6:107 The opponent is concerned that if, according to Candrakīrti, everything is empty, and nothing ever really arises on the basis of any substantially real causal relation, even at the level of conventional reality, then all things turn out to be nonexistent even conventionally, like a round square, or a barren woman’s son. But since it is absurd to say that everything is nonexistent in this way, we have to conclude that some things are not empty.

6:108 However, even if all things are empty, this does not imply that we cannot differentiate between empty existent and empty nonexistent things. Consider the case of optical illusions. The visual phenomena that sufferers from optical illusions perceive (floating hairs, duplicate objects, mirages in the desert, etc.) are all equally illusory. But this does not mean that each is associated with every ophthalmological condition. The sufferer from floaters sees falling hairs, but no duplicate moons, and no sons of barren women either. In the same way, even though all things are empty, the roles they play relative to our perceptual faculties are not simply interchangeable: sons and squares do appear to them, but sons of barren women and square circles do not.

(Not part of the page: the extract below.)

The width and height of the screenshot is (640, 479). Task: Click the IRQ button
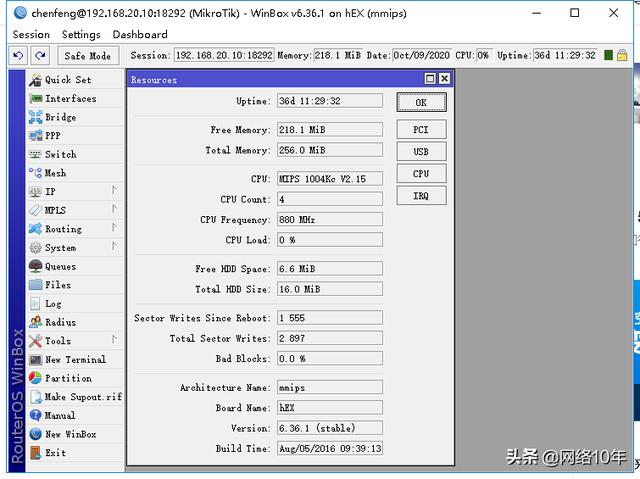421,196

While there is a reason why specific things, but not others appear to those afflicted by optical illusions, and why specific things, but not others appear to ordinary beings afflicted by ignorance, this is not something the Mādhyamika is particularly interested in. Their aim is to get beyond these erroneous misconceptions, and to do so it is not necessary to understand all the specificities involved in the respective causes bringing them about. Moreover, when looking for the reason why specific things appear to the optically deluded, or to beings deluded by ignorance, we need to ask these beings, to which these appearances do indeed appear, and not the clear-sighted, or highly realized practitioners, to which they no longer appear. The source of the structure of conventional reality is to be found at the level of conventional reality, not at the level of ultimate reality.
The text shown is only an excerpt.